Thursday, June 13, 2013

A guide to the 2013 Social Security Trustees Report

From public trustee Chuck Blahous, over at e21. Including one chart I particularly like, for those who downplay the need for action.  Check out the whole article.


WilliamLarsen said...

“The first is demographic; the number of beneficiaries is growing rapidly relative to the number of taxpaying workers.”

This was known as far back as 1935 when the social security act was passed. It became evident in 1950 when the payroll tax and base were increased by 50%. Since its inception, OASI has been making only band aid patches to the root cause since its inception. Now the full effect of decreasing birth rates per woman which began well over 150 years ago is now reaching achieving equilibrium at an increasing rate.

“Second, real per-capita program payments are rising under current benefit formulas.”

It would have been nice to see the increase in the “, real per-capita program payments” since 1940. This would actually show that benefits grew at a much higher rate from 1940 to 1977. The reason for the plateau in 2010 2012 is because of the economy. Future years are based on the “ASSUMPTION” of renewed growth in wages. Again this is nothing new. All this information was on the SSA website and available prior to the internet by requesting it (I did this).

“And third, the program is financed on a pay-as-you-go basis, meaning that each generation’s benefits are paid for the most part from the tax contributions of the following generation, rather than saving those contributions to finance future payments. Such a financing method is very sensitive to changes in the ratio of taxpaying workers to recipient beneficiaries.”

Again this is not new. A. J. Altmeyer clearly identified in 1943 that social security was broke, that hit has a $16.5 Billion unfunded liability and that the payroll tax should be raised to as much as 6% if not more immediately. What would $16.5 Billion in 1943 be worth today at the US Treasury Rate in each year since 1943?

“If any of these three factors were absent we would not now face a shortfall”

This is a pretty arrogant statement. Had congress increased the payroll tax to 8% in 1943 we would still have a problem due to the legacy debt. If you could get woman to have 5.3 Babies each during their life time, we would have an overcrowding and resource problem.

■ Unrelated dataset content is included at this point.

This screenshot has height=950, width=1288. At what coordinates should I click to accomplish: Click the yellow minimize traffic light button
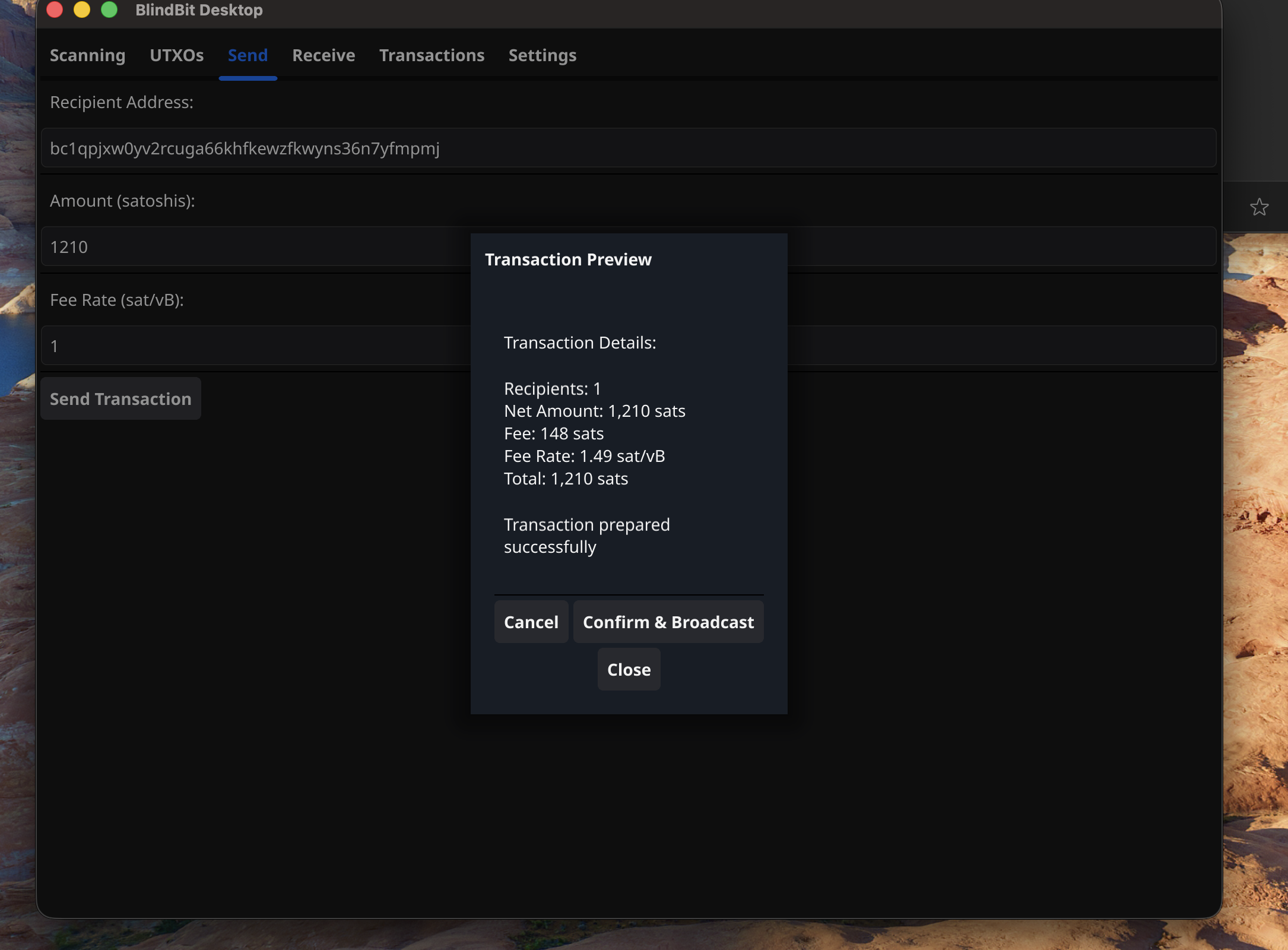83,10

If wages were not growing and were stagnant, the problem would not go away, but would be reduced.

“We are running out of time to fix Social Security’s finances without abandoning its historical financing structure.”

Sorry to be the bearer of bad news, but we ran out of time the date the Social Security Act was signed. When you look at the trust fund and were to eliminate current payroll taxes at what beneficiary age would SSA still be able to pay OASI Benefits? Would it be able to pay all benefit to those over age 85? This is 2013 and OASI is projected to run out around 2033, just 20 years from now.

How do we set aside enough resources to pay benefits to those currently retired ages 65 to 85? We are talking $9 trillion in the bank today. Now we should understand that the earlier one begins to save, the less as a percent of income needs to save to reach their retirement goal. With each year you wait to save, the amount increases. Social Security as a whole is like the individual who is now 62 years of age and wants to retire at age 67 with 42% of their life time indexed wages. Sorry folks, this would require a payroll tax of 133.46%.

“For perspective, consider that the current Social Security shortfall is now much larger than the one addressed in 1983. To resolve the 1983 crisis, legislators had to do many difficult things, including: delay COLAs by six months, expose benefits to taxation for the first time, bring newly hired federal employees into the system, raise the retirement age, and accelerate a previously-enacted increase in the payroll tax.”

The fix of 1983 was projected to PATCH the problem until 2064. Is this what we want again?

JoeTheEconomist said...

Well done Bill.

The Trustees said that the largest reason for the increase in the unfunded liabilities over the next 75 years was.... changing the definition of solvency by a year.